Organisers of the Equity Bank and UAP Insurance-backed project hope to sign up about 1,000 households in Marsabit in the coming weeks. The project that uses satellite technology to gauge rainfall patterns is the first of its kind in Africa and if successful could be replicated in other parts of the continent where farmers faces such challenges regularly.
“If it’s successful we will look further afield, in western Africa around the Sahel and southern Asia,” project leader Andrew Mude of the International Livestock Research Institute (ILRI) told Reuters.
Under the pilot project, pastoralists in Marsabit will insure herds — of cows, goats, sheep or camels — against starvation during dry weather. Drought and lack of pasture are the main causes of livestock death in the arid region.
Under the project, pastoralists would get automatic payments for losses if satellite images of the region show impending drought.
The use of satellites bypasses the traditional, more costly system under which insurers check reported livestock deaths before making payouts. That is almost impossible to judge in herds that wander over huge areas.
Still, risks include that some herders suffer bigger than predicted losses during droughts. In other cases, some herders might get payments yet all their animals have survived.
Records showed that Northern Kenya has suffered 28 major droughts in the past century, with four of them in the past decade alone.
Estimates by the Livestock ministry further showed that about 6,700 households lost livestock worth Sh24 billion during the drought that ravaged the country last year alone.
Mr Mude said it was too early to say if the number of droughts was increasing, perhaps because of climate change stoked by human emissions of greenhouse gases.
Under the scheme, a family in Lower Marsabit would for instance have to pay Sh3,900 ($50) a year to insure a herd of 10 cows worth a total Sh120,000 ($1,580). Translates to a premium of Sh390 per animal in a cluster.
According to the deal the insurance pays nothing for herd losses of up to 15 per cent. So if drought strikes and is estimated as severe enough to kill 25 per cent of all livestock, the family gets a payout of Sh12,000, covering 10 per cent of the value of the herd.
In Mongolia, a different form of insurance brings payouts for all pastoralists if severe snowstorms kill animals in benchmark herds.
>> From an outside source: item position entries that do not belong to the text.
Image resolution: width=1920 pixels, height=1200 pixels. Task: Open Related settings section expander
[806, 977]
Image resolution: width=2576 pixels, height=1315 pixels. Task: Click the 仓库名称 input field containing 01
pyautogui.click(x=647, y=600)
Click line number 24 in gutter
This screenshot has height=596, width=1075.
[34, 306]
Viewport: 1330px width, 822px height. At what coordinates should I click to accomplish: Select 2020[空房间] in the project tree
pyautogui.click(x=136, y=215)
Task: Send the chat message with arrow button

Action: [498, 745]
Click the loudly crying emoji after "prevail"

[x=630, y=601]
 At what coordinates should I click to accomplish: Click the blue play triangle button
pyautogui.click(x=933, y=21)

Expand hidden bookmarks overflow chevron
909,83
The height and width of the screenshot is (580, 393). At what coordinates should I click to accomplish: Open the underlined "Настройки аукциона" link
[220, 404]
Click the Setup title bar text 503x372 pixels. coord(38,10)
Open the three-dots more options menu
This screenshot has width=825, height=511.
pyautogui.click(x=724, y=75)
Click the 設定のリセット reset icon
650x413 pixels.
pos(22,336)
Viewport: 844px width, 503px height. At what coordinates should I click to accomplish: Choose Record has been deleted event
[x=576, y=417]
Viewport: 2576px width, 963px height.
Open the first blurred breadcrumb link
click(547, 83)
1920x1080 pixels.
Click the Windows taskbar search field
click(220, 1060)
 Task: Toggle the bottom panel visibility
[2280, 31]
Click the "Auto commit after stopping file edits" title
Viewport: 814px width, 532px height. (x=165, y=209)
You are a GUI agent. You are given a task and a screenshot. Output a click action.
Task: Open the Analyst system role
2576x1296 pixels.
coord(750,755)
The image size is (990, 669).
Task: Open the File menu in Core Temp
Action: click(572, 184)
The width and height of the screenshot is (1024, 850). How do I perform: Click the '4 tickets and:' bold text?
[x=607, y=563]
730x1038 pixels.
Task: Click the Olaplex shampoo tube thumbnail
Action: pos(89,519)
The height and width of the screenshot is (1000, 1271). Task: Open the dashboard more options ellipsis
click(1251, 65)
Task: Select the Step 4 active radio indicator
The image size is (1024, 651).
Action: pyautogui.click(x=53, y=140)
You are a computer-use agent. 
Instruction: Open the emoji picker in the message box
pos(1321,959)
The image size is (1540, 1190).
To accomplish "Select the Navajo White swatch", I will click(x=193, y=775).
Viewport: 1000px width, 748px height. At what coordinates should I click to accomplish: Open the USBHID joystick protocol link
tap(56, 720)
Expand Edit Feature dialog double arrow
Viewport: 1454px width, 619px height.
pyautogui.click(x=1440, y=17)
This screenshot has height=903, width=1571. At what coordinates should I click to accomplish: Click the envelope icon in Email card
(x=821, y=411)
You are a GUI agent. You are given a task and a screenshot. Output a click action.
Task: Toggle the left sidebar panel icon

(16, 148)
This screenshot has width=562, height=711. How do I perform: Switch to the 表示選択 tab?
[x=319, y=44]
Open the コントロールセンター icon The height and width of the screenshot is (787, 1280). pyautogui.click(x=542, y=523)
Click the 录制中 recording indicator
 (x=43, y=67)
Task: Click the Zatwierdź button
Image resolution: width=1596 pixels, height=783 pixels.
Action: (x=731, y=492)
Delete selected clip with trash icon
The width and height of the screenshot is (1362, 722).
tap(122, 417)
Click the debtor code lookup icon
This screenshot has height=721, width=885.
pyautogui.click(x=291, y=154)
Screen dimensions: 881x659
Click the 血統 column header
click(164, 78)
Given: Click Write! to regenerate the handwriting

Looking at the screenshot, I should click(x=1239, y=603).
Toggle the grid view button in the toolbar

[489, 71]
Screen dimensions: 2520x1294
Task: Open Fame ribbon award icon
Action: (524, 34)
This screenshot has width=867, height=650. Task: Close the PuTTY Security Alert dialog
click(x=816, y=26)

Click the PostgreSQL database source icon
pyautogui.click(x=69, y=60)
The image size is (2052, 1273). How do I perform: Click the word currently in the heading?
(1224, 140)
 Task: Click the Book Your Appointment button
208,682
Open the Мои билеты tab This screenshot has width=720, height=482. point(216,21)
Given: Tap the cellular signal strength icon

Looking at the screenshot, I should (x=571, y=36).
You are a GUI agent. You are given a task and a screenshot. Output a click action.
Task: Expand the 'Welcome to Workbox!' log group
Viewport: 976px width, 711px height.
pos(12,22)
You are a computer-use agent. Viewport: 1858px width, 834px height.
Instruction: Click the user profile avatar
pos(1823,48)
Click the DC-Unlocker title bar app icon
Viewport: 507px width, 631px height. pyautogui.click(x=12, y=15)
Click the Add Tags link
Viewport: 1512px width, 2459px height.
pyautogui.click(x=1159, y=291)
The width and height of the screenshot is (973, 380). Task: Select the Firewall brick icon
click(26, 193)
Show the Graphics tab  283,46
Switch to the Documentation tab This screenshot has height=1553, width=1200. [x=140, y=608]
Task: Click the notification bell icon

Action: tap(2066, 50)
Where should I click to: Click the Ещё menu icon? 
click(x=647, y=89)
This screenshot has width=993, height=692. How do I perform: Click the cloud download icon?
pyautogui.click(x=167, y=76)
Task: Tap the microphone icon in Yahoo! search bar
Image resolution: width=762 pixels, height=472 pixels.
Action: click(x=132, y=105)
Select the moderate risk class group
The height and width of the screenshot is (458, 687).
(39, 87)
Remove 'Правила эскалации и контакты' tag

But such data risks manipulation, ILRI said.
Herders signing up for the Kenyan insurance might also be likely to get other forms of credits — banks would be more willing to lend to those with more predictable incomes.
The satelitte-based insurance scheme is certain to provide a boost to farmers in the region who are also looking up to assistance from the Livestock ministry that is currently seeking additional funds from Treasury to help farmers replenish their herds.